# Sight Fishing Questions



## flyfisher (May 31, 2008)

I've gotten interested in sight fishing for specks and reds. It's the neatest thing in the world...as many of you know, I'm sure.

My question is this: I've only been to Louisianna but I'm sure the water clearer over ya'lls way. Are there some general areas ya'll could point me to? We live over in Fairhope (somebody on here once said Fairhope = dirty water and overpriced antiques (G)...but anywhere from the Destin area back west would be perfect.

My problem is the boat I've got for this is just a small skiff with a 6hp motor...obviously, I don't have much range. We also have a 17ft Whaler w/ a poling platform but it's hard as hell to pole. I'd rather just use the little boat if there are some viable areas I could get to...that wouldn't take me three days to get to with a 6 horse 

Obviously, not asking for anybody's honey holes...just a few starting points. I'd rather catch one or two reds sight fishing than ten just blind casting...guess I'm just an odd duck.

Thanks so much!


----------



## chasin-tail (Oct 8, 2007)

Go to Big Lagoon by the beached sail boat....Wear good sunglasses too!!!


----------



## flyfisher (May 31, 2008)

*Thanks much...is that Galvez St. ramp the closest?*

Also...when would they/do they move up onto the flats? Is it time yet?


----------



## Garbo (Oct 2, 2007)

Bill, is that You?????


----------



## flyfisher (May 31, 2008)

*It's me bro......*

How in the heck are you? Well, I hope. Heading out, unfortunately, to a funeral.

Yep, our buddy Jack Teague got me interested in this sight fishing deal. I like it best, however, when I go with him and he poles me all day 

I really don't have the right boat for it but do have a small skiff I bought 30+ years ago. It doesn't draw much water (flat bottom) so I'm thinking I could make do with that. I took it over to WGL one day and it did fine...just took me half a day to get back in there with the 6 HP.

Talk to you soon...let's go fishing!


----------



## Charlie2 (Oct 2, 2007)

*Sight Fishing*

The next best thing to sight fishing is fly fishing for them. It's a ball!

The above posters are spot on. buy yourself some good Polaroid sunglasses and a floppy 'go to h****'' hat. JMHO C2


----------



## JonnyT (Dec 2, 2007)

Specks really start moving onto the flats in late March and heat up through June. Summer is still good fishing in the morning and sunset (dusk and dawn), but night fishing by docklights (by sight) is awesome in the summer. Occasional redfish show up at the shallow water lights, and are all over the deeper water lights. At night, I like to observe and wait for the big gator trout that is inevitably in the shadows to show herself and try to temp her with a fly. Once you hook a trout, the rest of them will spook for a while and you probably wanna move on to the next light before coming back to the one where you hooked up.

Tight lines.
JonnyT


----------



## roundman (Dec 30, 2010)

Off Innerarity Point in Mid April or early May, sometimes the there bare spots in grass beds. Pick your days with clear sky.


----------



## OP-FOR (Jan 23, 2010)

I found that my little pelican with a 4 hp is a sight fishing machine. So I would use the smaller boat. As far as sight fishing I look for the shadow more than the fish itself.


----------



## flyfisher (May 31, 2008)

OP-FOR said:


> I found that my little pelican with a 4 hp is a sight fishing machine. So I would use the smaller boat. As far as sight fishing I look for the shadow more than the fish itself.

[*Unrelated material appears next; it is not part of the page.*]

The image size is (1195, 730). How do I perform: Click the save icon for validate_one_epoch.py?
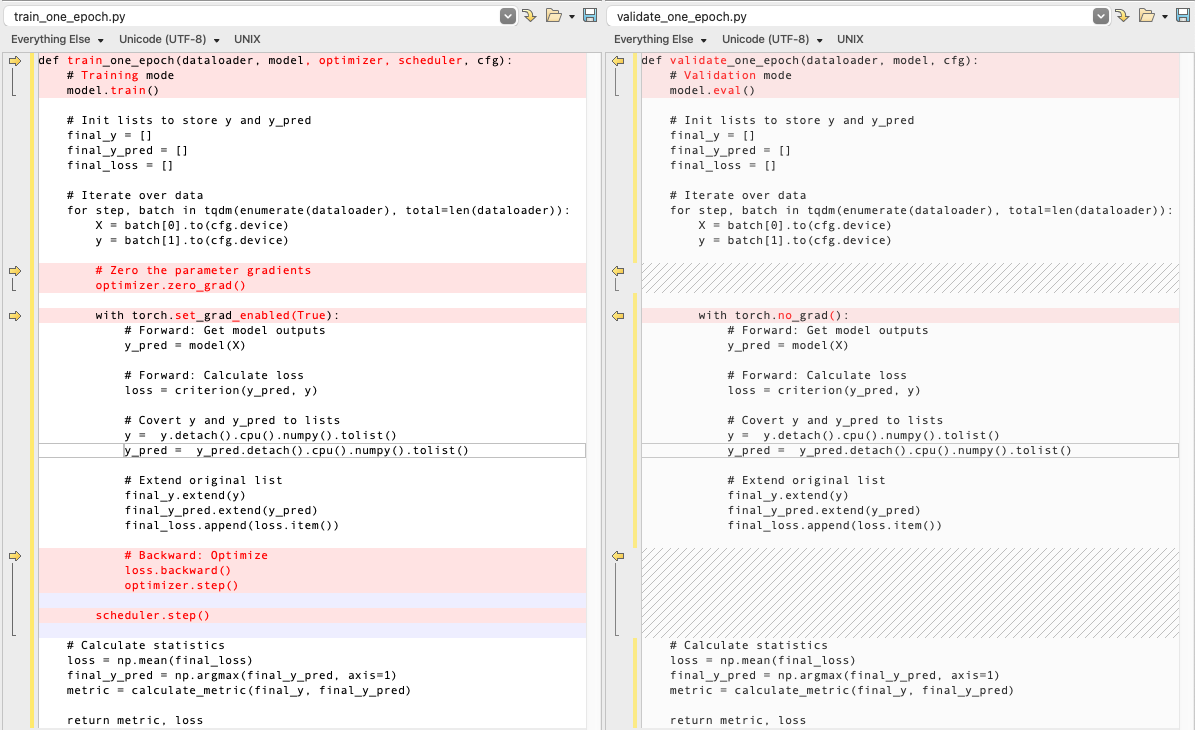click(1184, 16)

Thanks to all for the feedback. I've got a little...I guess it's 12ft....Kennedy Craft that I bought back in the mid 70s when I was still in college. It doesn't draw much water and I'm guessing would work. The downside is it doesn't have a poling platform, of course, but I can stand on the seat and pole it. I know I wouldn't have as much visibility as with a traditional flats boat...but maybe enough.

You know what's funny about that little boat? I almost never use it that somebody doesn't ask me, "Hey...how much you want for your little boat" or "I wish I had something like that..is it for sale?". With our other boat, I never get that.

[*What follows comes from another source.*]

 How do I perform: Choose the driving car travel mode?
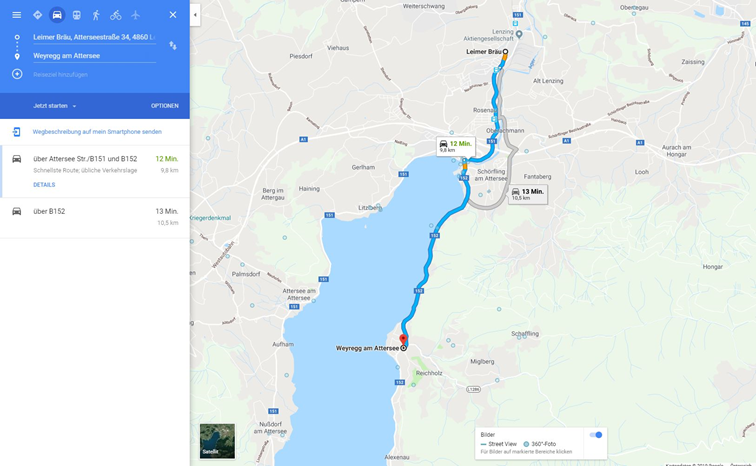pos(57,15)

I took it to get the bearings replaced and was telling them about how people always ask if it's for sale. When I picked it up, they laughed and told me that somebody stopped in to see if it was for sale. I guess beauty is in the eye of the beholder, huh?

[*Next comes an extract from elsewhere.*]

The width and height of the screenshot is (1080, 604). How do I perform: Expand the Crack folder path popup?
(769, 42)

The good thing, also, is I can put a few gallons of gas in the little tank and fish all summer.


----------



## mjfishin (Oct 4, 2007)

*Kennedy craft*

This is what I did with my Kennedy Kraft made it into a flats boat. Sight fishing is awesome, its small and quiet. I have a 25hp on mine with a 40 lbs thrust trolling motor, put a live well, front and back decks, and even with two people in the boat I can still draft in 6 inches of water. Gulf Breeze is a good place to sight fish anywhere around the docks, just take it slow and you will find em. Last week we came across several trout and a 2 schools of reds, easy pickens.


----------



## flyfisher (May 31, 2008)

*Thanks for the picture.*

I'll try to post a picture of mine on here. I think it's a little shorter than yours...but with a different hull. It's a flat bottom so it doesn't draw much water either.

I moved the front seat back a tad and put a trolling motor on the bow. The extra leg room from moving the seat made it easier to run the trolling motor foot controls. I love it for bass/bream fishing and fishing the lights at night. One fun thing with that boat is bass fishing. I tie the bugs with wire weed guards and throw them up in the back of brushpiles. You can slip and slide them over limbs real slowly...it's a blast. Then all you have to do is figure out how to get the fish out of the brush.

Like I told you, I'm thinking it would be great for getting up in shallow water for specks and reds. It can't draw more than 5-6 inches...even with my fat azz in it. 

This spring I'm going to focus on sight fishing. I appreciate the tip on a starting point to look for fish.


----------



## flyfisher (May 31, 2008)

*Kennedy Kraft*

Hey mjfishin (and others)

Here's my humble little Kennedy Kraft. I bought it in the mid 70s so I guess it's 30+ years old now. I measured it and it's 13 ft. OK for two people...but no more

As you can see, it's more of a jon-boat design than yours. I'm not sure how much it draws...but it ain't much. The only problem, as you can imagine, is there is zero tolerance for rough water and it's really slow with a 6 horse. Still, I've caught a lot of fish out of it.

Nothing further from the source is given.